_Instructions for the task_
Output all of the data below exactly as given.

Stored records

--- START ---

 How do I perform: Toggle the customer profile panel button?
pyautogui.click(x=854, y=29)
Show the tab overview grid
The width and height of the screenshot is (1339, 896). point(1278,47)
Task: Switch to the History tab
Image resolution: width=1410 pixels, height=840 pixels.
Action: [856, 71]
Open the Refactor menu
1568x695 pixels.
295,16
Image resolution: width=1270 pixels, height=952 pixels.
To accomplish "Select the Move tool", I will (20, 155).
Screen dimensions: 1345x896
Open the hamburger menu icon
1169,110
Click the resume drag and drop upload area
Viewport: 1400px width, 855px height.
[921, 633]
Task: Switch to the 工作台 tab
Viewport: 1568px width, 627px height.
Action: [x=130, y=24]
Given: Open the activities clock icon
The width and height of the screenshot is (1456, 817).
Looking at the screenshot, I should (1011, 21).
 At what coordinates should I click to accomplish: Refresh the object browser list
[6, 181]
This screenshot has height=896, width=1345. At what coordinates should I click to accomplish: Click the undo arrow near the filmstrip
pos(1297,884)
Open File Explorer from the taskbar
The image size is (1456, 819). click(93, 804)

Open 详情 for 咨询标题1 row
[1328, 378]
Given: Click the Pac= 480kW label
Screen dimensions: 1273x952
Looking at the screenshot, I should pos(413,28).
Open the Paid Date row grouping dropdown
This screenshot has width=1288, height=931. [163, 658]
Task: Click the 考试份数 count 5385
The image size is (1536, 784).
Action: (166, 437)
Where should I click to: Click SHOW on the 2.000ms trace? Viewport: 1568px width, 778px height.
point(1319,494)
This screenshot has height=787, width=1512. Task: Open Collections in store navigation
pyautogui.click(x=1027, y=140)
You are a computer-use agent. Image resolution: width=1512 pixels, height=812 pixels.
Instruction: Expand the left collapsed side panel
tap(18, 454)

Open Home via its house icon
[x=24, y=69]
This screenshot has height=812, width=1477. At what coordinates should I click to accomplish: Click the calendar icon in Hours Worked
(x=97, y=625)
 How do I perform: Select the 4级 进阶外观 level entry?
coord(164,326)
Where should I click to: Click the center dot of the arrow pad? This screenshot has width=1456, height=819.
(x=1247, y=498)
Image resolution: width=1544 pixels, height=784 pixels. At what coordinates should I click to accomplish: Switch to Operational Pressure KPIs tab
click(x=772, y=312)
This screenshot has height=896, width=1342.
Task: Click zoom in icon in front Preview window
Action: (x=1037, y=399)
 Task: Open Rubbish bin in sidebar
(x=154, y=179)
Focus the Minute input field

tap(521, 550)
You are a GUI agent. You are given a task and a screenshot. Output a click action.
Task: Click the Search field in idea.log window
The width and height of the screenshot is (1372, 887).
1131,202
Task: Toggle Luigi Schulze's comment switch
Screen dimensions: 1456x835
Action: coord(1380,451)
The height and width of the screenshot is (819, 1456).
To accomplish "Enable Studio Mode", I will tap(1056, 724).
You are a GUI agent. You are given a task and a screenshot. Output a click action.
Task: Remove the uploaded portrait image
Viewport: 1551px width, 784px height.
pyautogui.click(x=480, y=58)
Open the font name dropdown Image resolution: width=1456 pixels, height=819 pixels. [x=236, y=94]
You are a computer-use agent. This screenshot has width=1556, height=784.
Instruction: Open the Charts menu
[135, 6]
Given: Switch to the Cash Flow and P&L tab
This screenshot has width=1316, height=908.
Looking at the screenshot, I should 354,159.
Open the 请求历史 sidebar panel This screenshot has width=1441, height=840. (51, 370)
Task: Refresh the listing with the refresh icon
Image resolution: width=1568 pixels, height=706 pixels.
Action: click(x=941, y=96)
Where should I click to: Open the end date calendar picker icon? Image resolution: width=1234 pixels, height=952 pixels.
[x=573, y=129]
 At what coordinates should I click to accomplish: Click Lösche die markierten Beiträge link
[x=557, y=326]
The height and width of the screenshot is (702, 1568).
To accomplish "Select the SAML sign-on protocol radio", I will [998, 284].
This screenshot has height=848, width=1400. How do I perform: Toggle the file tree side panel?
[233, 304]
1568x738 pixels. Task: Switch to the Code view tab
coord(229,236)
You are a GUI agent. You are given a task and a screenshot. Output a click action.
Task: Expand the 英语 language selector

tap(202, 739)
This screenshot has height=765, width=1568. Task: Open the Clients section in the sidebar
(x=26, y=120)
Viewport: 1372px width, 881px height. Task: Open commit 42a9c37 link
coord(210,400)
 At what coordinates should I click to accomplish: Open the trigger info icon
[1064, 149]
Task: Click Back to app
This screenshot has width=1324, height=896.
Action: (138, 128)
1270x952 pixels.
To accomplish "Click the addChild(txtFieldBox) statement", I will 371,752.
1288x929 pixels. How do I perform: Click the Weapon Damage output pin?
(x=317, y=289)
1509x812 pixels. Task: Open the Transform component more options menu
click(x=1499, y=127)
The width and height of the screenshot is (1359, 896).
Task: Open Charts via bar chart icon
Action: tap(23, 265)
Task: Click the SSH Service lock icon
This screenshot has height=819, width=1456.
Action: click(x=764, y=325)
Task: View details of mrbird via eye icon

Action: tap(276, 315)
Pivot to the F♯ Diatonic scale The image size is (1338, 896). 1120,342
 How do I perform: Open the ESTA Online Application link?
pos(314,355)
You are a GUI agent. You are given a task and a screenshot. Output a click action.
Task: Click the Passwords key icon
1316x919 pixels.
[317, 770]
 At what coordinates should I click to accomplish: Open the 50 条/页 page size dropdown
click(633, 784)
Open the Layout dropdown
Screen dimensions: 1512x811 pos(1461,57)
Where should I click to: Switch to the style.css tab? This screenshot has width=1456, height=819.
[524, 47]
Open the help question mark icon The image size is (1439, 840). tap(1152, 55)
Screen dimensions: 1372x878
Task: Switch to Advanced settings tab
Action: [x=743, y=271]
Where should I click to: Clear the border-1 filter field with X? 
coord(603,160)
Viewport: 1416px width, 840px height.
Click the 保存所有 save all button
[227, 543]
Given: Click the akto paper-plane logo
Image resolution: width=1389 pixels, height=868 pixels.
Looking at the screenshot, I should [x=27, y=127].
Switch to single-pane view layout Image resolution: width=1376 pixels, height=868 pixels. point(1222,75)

--- END ---

_Solution_
 How do I perform: Toggle the customer profile panel button?
pyautogui.click(x=854, y=29)
Show the tab overview grid
The width and height of the screenshot is (1339, 896). point(1278,47)
Task: Switch to the History tab
Image resolution: width=1410 pixels, height=840 pixels.
Action: [856, 71]
Open the Refactor menu
1568x695 pixels.
295,16
Image resolution: width=1270 pixels, height=952 pixels.
To accomplish "Select the Move tool", I will (20, 155).
Screen dimensions: 1345x896
Open the hamburger menu icon
1169,110
Click the resume drag and drop upload area
Viewport: 1400px width, 855px height.
[921, 633]
Task: Switch to the 工作台 tab
Viewport: 1568px width, 627px height.
Action: [x=130, y=24]
Given: Open the activities clock icon
The width and height of the screenshot is (1456, 817).
Looking at the screenshot, I should (1011, 21).
 At what coordinates should I click to accomplish: Refresh the object browser list
[6, 181]
This screenshot has height=896, width=1345. At what coordinates should I click to accomplish: Click the undo arrow near the filmstrip
pos(1297,884)
Open File Explorer from the taskbar
The image size is (1456, 819). click(93, 804)

Open 详情 for 咨询标题1 row
[1328, 378]
Given: Click the Pac= 480kW label
Screen dimensions: 1273x952
Looking at the screenshot, I should pos(413,28).
Open the Paid Date row grouping dropdown
This screenshot has width=1288, height=931. [163, 658]
Task: Click the 考试份数 count 5385
The image size is (1536, 784).
Action: (166, 437)
Where should I click to: Click SHOW on the 2.000ms trace? Viewport: 1568px width, 778px height.
point(1319,494)
This screenshot has height=787, width=1512. Task: Open Collections in store navigation
pyautogui.click(x=1027, y=140)
You are a computer-use agent. Image resolution: width=1512 pixels, height=812 pixels.
Instruction: Expand the left collapsed side panel
tap(18, 454)

Open Home via its house icon
[x=24, y=69]
This screenshot has height=812, width=1477. At what coordinates should I click to accomplish: Click the calendar icon in Hours Worked
(x=97, y=625)
 How do I perform: Select the 4级 进阶外观 level entry?
coord(164,326)
Where should I click to: Click the center dot of the arrow pad? This screenshot has width=1456, height=819.
(x=1247, y=498)
Image resolution: width=1544 pixels, height=784 pixels. At what coordinates should I click to accomplish: Switch to Operational Pressure KPIs tab
click(x=772, y=312)
This screenshot has height=896, width=1342.
Task: Click zoom in icon in front Preview window
Action: (x=1037, y=399)
 Task: Open Rubbish bin in sidebar
(x=154, y=179)
Focus the Minute input field

tap(521, 550)
You are a GUI agent. You are given a task and a screenshot. Output a click action.
Task: Click the Search field in idea.log window
The width and height of the screenshot is (1372, 887).
1131,202
Task: Toggle Luigi Schulze's comment switch
Screen dimensions: 1456x835
Action: coord(1380,451)
The height and width of the screenshot is (819, 1456).
To accomplish "Enable Studio Mode", I will tap(1056, 724).
You are a GUI agent. You are given a task and a screenshot. Output a click action.
Task: Remove the uploaded portrait image
Viewport: 1551px width, 784px height.
pyautogui.click(x=480, y=58)
Open the font name dropdown Image resolution: width=1456 pixels, height=819 pixels. [x=236, y=94]
You are a computer-use agent. This screenshot has width=1556, height=784.
Instruction: Open the Charts menu
[135, 6]
Given: Switch to the Cash Flow and P&L tab
This screenshot has width=1316, height=908.
Looking at the screenshot, I should 354,159.
Open the 请求历史 sidebar panel This screenshot has width=1441, height=840. (51, 370)
Task: Refresh the listing with the refresh icon
Image resolution: width=1568 pixels, height=706 pixels.
Action: click(x=941, y=96)
Where should I click to: Open the end date calendar picker icon? Image resolution: width=1234 pixels, height=952 pixels.
[x=573, y=129]
 At what coordinates should I click to accomplish: Click Lösche die markierten Beiträge link
[x=557, y=326]
The height and width of the screenshot is (702, 1568).
To accomplish "Select the SAML sign-on protocol radio", I will [998, 284].
This screenshot has height=848, width=1400. How do I perform: Toggle the file tree side panel?
[233, 304]
1568x738 pixels. Task: Switch to the Code view tab
coord(229,236)
You are a GUI agent. You are given a task and a screenshot. Output a click action.
Task: Expand the 英语 language selector

tap(202, 739)
This screenshot has height=765, width=1568. Task: Open the Clients section in the sidebar
(x=26, y=120)
Viewport: 1372px width, 881px height. Task: Open commit 42a9c37 link
coord(210,400)
 At what coordinates should I click to accomplish: Open the trigger info icon
[1064, 149]
Task: Click Back to app
This screenshot has width=1324, height=896.
Action: (138, 128)
1270x952 pixels.
To accomplish "Click the addChild(txtFieldBox) statement", I will 371,752.
1288x929 pixels. How do I perform: Click the Weapon Damage output pin?
(x=317, y=289)
1509x812 pixels. Task: Open the Transform component more options menu
click(x=1499, y=127)
The width and height of the screenshot is (1359, 896).
Task: Open Charts via bar chart icon
Action: tap(23, 265)
Task: Click the SSH Service lock icon
This screenshot has height=819, width=1456.
Action: click(x=764, y=325)
Task: View details of mrbird via eye icon

Action: tap(276, 315)
Pivot to the F♯ Diatonic scale The image size is (1338, 896). 1120,342
 How do I perform: Open the ESTA Online Application link?
pos(314,355)
You are a GUI agent. You are given a task and a screenshot. Output a click action.
Task: Click the Passwords key icon
1316x919 pixels.
[317, 770]
 At what coordinates should I click to accomplish: Open the 50 条/页 page size dropdown
click(633, 784)
Open the Layout dropdown
Screen dimensions: 1512x811 pos(1461,57)
Where should I click to: Switch to the style.css tab? This screenshot has width=1456, height=819.
[524, 47]
Open the help question mark icon The image size is (1439, 840). tap(1152, 55)
Screen dimensions: 1372x878
Task: Switch to Advanced settings tab
Action: [x=743, y=271]
Where should I click to: Clear the border-1 filter field with X? 
coord(603,160)
Viewport: 1416px width, 840px height.
Click the 保存所有 save all button
[227, 543]
Given: Click the akto paper-plane logo
Image resolution: width=1389 pixels, height=868 pixels.
Looking at the screenshot, I should [x=27, y=127].
Switch to single-pane view layout Image resolution: width=1376 pixels, height=868 pixels. point(1222,75)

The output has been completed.